My problem: All persons are distributed only on these three cities.

My questions:

  1. A more general questions: Is this a problem for R?
  2. I want to create something like a bubble map, which visualized the amount of persons at one position. Like: In City A there are 20 persons, in City B are 5 persons. The position at city A should get a bigger bubble than City B.
  3. I want to create a label, which states the amount of persons at a certain position. I've already tried to realize this with the ggplo2 geom_text options, but I can't figure out how to sum up all points at a certain position and write this to a label.
  4. A more theoretical approach (maybe I come back to this later on): I want to create something like a density map / cluster map, which shows the area, with the highest amount of persons. I've already search for some packages, which I could use. Suggested ones were SpatialEpi, spatstat and DCluster. My question: Do I need the distance from the persons to a certain object (let's say supermarket) to perform a cluster analyses?

Hopefully, these were not too many questions.
Any help is much appreciated.

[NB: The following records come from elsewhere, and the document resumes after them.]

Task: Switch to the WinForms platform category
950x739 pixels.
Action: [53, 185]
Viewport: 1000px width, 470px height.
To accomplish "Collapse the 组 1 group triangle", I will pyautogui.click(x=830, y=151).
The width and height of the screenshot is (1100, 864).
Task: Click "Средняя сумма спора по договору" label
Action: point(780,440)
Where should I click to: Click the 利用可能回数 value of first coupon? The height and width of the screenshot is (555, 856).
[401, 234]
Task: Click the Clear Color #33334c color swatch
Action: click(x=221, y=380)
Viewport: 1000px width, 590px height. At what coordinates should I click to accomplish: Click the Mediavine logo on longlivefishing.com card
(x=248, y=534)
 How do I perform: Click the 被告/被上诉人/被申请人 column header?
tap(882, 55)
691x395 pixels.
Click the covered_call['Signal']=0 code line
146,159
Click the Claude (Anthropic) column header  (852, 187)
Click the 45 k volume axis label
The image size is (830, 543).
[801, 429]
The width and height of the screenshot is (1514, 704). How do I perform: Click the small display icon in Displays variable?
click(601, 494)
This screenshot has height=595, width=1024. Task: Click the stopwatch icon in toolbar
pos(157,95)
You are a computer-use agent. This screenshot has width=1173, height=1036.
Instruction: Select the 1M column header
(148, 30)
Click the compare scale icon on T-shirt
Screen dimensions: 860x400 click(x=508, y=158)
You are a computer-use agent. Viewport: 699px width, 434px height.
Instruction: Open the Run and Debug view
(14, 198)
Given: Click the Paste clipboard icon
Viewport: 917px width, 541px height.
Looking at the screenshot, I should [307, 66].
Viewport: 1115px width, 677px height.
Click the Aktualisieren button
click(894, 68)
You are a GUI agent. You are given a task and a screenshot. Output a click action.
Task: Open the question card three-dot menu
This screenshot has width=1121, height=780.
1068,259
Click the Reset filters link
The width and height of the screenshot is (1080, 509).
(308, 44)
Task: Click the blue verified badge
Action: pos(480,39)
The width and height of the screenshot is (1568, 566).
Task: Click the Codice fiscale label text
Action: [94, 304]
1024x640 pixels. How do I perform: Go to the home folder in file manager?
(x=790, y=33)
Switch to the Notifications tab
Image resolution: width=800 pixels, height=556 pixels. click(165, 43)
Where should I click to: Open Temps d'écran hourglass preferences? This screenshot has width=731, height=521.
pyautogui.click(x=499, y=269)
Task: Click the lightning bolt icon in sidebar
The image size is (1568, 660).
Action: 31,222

Thanks in advance!

Btw: Is there any better help to prepare a question containing example datasets? Should I upload a file somewhere or is the pastebin way okay?

War es hilfreich?

Lösung

You can create the bubble chart by counting the number in each city and mapping the size of the points to the counts:

library(plyr)
persons_count <- count(persons_dataframe, vars = c("city", "POINT_X", "POINT_Y"))

G + geom_point(aes(x=POINT_X, y=POINT_Y, size=freq),data=persons_count, color="red")

You can map the counts to the area of the points, which perhaps gives a better sense of the relative sizes:

G + geom_point(aes(x=POINT_X, y=POINT_Y, size=freq),data=persons_count, color="red") +
    scale_size_area(breaks = unique(persons_count$freq))

You can add the frequency labels, though this is somewhat redundant with the size scale legend:

G + geom_point(aes(x=POINT_X, y=POINT_Y, size=freq),data=persons_count, color="red") +
    geom_text(aes(x = POINT_X, y=POINT_Y, label = freq), data=persons_count) +
    scale_size_area(breaks = unique(persons_count$freq))

You can't really plot densities with your example data because you only have three points. But if you had more fine-grained location information you could calculate and plot the densities using the stat_density2d function in ggplot2.